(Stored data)
______

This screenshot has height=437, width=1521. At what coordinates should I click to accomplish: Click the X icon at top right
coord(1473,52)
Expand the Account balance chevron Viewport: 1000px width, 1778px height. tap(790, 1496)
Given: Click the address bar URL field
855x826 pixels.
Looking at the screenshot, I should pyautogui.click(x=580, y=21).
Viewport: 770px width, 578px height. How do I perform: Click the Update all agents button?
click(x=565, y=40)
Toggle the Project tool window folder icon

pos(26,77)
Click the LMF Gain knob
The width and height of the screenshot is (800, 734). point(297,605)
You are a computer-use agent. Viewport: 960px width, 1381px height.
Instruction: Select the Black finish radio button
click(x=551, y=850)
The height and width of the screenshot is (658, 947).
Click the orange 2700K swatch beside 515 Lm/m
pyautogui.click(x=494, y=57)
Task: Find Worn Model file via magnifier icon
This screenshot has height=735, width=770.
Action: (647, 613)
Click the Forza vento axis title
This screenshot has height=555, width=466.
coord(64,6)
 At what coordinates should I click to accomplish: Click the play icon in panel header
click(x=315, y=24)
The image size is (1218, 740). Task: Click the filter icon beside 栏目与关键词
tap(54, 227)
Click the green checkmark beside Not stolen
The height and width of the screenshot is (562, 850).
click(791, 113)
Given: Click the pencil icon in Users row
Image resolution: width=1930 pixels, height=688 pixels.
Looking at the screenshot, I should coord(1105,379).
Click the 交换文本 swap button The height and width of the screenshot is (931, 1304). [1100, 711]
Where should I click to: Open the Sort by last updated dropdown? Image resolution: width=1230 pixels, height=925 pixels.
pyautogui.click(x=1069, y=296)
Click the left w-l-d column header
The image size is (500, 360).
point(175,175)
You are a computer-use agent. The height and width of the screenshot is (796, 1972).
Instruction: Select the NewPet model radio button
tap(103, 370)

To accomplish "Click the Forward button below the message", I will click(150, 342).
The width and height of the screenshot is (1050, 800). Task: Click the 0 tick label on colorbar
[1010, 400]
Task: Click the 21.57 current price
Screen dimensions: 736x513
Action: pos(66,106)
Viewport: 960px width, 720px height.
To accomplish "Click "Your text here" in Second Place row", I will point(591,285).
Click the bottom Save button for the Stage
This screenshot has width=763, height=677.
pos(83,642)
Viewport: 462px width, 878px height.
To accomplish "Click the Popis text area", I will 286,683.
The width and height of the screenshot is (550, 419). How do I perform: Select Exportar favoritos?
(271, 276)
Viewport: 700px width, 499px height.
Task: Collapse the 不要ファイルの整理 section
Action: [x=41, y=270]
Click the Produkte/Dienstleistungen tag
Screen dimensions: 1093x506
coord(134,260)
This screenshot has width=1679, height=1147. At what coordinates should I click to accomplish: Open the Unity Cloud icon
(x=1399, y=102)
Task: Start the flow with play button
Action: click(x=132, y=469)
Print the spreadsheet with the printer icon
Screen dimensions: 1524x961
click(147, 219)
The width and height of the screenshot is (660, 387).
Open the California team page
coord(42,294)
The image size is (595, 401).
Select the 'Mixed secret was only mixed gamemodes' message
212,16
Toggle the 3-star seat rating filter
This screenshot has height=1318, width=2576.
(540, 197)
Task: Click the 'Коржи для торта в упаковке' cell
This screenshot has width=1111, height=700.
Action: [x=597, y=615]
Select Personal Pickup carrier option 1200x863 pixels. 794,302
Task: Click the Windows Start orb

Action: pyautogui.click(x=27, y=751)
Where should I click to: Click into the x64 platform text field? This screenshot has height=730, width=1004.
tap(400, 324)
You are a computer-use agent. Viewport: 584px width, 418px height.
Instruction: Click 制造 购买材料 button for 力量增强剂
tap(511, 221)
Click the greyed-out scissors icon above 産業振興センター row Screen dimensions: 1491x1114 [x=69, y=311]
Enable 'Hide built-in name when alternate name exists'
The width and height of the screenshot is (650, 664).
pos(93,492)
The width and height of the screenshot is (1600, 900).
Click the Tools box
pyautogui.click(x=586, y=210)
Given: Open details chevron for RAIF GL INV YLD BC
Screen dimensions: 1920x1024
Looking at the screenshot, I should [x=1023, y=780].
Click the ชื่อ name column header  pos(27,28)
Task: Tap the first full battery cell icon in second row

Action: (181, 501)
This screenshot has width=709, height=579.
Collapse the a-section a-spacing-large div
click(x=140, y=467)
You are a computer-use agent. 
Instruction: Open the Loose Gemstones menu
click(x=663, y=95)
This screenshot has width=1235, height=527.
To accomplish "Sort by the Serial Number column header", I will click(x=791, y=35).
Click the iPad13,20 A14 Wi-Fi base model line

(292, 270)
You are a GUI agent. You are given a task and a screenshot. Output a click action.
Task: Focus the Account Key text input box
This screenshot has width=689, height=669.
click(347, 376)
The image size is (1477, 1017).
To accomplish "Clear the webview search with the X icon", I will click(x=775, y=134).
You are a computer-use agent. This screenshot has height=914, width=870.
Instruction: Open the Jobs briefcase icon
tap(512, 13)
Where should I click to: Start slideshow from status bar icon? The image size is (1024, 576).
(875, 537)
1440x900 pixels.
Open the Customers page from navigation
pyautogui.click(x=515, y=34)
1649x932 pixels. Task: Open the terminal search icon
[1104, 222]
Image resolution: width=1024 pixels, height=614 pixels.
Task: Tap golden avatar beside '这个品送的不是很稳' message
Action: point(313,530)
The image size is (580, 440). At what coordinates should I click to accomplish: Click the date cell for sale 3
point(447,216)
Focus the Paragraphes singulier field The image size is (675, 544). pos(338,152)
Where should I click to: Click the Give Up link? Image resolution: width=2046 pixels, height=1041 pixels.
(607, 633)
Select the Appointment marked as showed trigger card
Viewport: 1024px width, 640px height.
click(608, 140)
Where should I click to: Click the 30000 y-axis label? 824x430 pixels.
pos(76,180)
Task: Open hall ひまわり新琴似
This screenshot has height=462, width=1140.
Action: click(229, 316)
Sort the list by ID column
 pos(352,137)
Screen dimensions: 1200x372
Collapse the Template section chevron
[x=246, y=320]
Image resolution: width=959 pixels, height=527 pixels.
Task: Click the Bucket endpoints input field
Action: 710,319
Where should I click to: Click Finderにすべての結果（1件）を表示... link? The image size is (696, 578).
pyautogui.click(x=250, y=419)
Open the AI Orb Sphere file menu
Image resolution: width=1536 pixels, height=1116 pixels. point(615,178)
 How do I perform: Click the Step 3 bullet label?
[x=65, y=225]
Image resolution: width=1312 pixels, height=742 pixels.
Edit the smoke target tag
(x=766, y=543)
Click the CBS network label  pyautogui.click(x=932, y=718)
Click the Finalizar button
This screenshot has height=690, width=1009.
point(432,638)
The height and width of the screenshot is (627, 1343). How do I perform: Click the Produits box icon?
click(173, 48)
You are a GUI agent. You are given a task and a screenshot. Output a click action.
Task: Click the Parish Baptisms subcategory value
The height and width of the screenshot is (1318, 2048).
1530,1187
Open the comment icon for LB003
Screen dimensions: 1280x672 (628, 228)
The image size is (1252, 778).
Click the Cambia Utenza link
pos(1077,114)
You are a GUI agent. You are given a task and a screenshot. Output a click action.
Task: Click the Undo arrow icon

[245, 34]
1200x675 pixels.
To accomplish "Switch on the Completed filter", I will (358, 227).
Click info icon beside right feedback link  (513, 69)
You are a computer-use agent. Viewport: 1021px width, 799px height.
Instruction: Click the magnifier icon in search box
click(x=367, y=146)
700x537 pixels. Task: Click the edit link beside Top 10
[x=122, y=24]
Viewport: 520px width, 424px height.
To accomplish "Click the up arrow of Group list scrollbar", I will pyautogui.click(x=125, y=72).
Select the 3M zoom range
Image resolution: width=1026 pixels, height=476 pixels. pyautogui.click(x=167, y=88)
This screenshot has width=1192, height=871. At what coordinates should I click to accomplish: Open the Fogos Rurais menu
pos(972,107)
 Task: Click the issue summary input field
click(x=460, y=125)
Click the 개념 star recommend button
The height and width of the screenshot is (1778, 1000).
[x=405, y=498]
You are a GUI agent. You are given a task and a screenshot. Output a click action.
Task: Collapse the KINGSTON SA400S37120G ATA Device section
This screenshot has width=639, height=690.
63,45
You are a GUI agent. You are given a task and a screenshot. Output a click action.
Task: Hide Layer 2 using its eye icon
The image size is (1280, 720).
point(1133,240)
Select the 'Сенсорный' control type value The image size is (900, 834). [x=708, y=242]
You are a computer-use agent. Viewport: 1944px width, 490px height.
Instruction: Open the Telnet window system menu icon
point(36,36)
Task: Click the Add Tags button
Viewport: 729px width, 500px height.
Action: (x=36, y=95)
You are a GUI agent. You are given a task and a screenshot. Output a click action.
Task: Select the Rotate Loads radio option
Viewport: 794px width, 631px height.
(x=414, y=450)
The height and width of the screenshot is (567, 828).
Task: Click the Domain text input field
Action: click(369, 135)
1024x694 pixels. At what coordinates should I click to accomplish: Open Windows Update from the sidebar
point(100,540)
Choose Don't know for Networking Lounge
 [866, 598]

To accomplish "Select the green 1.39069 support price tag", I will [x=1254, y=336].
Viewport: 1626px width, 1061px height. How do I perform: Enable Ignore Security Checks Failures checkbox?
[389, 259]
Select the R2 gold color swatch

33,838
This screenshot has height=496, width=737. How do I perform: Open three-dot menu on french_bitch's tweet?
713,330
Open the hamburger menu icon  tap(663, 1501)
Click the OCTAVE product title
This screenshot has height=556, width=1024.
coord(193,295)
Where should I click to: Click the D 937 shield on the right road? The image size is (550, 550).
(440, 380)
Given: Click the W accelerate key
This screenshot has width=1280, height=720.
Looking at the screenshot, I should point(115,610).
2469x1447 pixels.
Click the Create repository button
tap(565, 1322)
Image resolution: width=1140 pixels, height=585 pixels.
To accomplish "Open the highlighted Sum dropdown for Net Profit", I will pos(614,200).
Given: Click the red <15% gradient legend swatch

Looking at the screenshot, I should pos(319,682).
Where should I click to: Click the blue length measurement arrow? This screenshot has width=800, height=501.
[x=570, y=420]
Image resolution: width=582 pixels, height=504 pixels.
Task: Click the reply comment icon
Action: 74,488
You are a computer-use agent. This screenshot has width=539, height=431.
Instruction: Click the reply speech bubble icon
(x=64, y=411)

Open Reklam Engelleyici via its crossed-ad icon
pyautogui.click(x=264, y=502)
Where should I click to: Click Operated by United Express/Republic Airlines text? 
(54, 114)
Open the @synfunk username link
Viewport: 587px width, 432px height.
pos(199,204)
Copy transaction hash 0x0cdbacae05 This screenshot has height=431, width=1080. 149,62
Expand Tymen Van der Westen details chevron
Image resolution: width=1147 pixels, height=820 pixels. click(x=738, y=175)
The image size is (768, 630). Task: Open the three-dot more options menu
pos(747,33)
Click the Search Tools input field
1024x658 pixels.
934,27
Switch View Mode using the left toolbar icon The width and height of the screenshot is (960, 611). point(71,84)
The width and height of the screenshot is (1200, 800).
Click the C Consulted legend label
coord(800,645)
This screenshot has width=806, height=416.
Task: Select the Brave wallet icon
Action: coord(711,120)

______

- [How to complete this task] A single figure must be given: how many lines of the records above include the string "using".

- [Task output] 2